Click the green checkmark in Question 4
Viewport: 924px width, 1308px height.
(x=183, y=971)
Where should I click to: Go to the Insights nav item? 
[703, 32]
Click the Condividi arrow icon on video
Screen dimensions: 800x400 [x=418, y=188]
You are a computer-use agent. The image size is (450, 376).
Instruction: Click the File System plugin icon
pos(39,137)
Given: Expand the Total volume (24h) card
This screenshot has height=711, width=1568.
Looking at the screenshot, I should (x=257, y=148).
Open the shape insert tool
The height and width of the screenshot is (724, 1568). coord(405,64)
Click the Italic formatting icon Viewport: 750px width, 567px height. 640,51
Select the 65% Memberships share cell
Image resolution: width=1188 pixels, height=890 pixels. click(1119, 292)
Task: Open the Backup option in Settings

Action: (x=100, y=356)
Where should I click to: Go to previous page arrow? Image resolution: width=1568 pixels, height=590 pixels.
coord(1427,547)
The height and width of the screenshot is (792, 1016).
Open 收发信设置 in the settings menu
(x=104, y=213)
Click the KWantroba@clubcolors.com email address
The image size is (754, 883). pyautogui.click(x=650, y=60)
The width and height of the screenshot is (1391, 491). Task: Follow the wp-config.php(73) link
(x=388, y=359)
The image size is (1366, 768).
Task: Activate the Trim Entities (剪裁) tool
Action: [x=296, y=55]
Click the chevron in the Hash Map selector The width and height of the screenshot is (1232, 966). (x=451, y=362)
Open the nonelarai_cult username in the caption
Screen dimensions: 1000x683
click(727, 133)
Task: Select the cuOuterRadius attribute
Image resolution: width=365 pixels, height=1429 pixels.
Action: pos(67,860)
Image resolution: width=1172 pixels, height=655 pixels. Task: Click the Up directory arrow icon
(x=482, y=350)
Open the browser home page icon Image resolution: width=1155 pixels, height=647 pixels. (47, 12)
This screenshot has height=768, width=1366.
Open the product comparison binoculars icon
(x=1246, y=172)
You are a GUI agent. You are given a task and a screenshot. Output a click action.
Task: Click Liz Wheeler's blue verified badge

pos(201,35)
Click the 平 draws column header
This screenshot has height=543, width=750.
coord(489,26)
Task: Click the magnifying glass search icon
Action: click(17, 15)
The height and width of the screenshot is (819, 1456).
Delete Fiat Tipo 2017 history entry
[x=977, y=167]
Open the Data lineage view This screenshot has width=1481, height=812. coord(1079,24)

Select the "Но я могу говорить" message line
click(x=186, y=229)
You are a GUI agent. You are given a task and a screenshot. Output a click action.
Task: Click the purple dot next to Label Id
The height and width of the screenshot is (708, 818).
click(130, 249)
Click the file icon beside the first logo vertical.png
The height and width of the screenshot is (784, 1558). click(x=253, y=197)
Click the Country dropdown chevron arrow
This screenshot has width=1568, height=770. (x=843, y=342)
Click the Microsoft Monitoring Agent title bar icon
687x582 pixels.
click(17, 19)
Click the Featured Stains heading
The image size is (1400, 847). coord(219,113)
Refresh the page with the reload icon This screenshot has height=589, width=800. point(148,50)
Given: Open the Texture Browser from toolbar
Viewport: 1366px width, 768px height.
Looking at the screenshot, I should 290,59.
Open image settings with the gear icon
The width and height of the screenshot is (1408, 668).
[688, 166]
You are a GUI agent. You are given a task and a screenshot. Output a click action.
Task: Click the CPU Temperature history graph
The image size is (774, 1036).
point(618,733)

- - - - - - -

TASK GOAL
Recast the part of the records above that opens with the line containing "The width and height of the screenshot is (1391, 491)." and closes with the line containing "Open the Data" as a numbered list, both end lines included and blank lines left out.

RESULT OF THIS EXERCISE
1. The width and height of the screenshot is (1391, 491). Task: Follow the wp-config.php(73) link
2. (x=388, y=359)
3. The image size is (1366, 768).
4. Task: Activate the Trim Entities (剪裁) tool
5. Action: [x=296, y=55]
6. Click the chevron in the Hash Map selector The width and height of the screenshot is (1232, 966). (x=451, y=362)
7. Open the nonelarai_cult username in the caption
8. Screen dimensions: 1000x683
9. click(727, 133)
10. Task: Select the cuOuterRadius attribute
11. Image resolution: width=365 pixels, height=1429 pixels.
12. Action: pos(67,860)
13. Image resolution: width=1172 pixels, height=655 pixels. Task: Click the Up directory arrow icon
14. (x=482, y=350)
15. Open the browser home page icon Image resolution: width=1155 pixels, height=647 pixels. (47, 12)
16. This screenshot has height=768, width=1366.
17. Open the product comparison binoculars icon
18. (x=1246, y=172)
19. You are a GUI agent. You are given a task and a screenshot. Output a click action.
20. Task: Click Liz Wheeler's blue verified badge
21. pos(201,35)
22. Click the 平 draws column header
23. This screenshot has height=543, width=750.
24. coord(489,26)
25. Task: Click the magnifying glass search icon
26. Action: click(17, 15)
27. The height and width of the screenshot is (819, 1456).
28. Delete Fiat Tipo 2017 history entry
29. [x=977, y=167]
30. Open the Data lineage view This screenshot has width=1481, height=812. coord(1079,24)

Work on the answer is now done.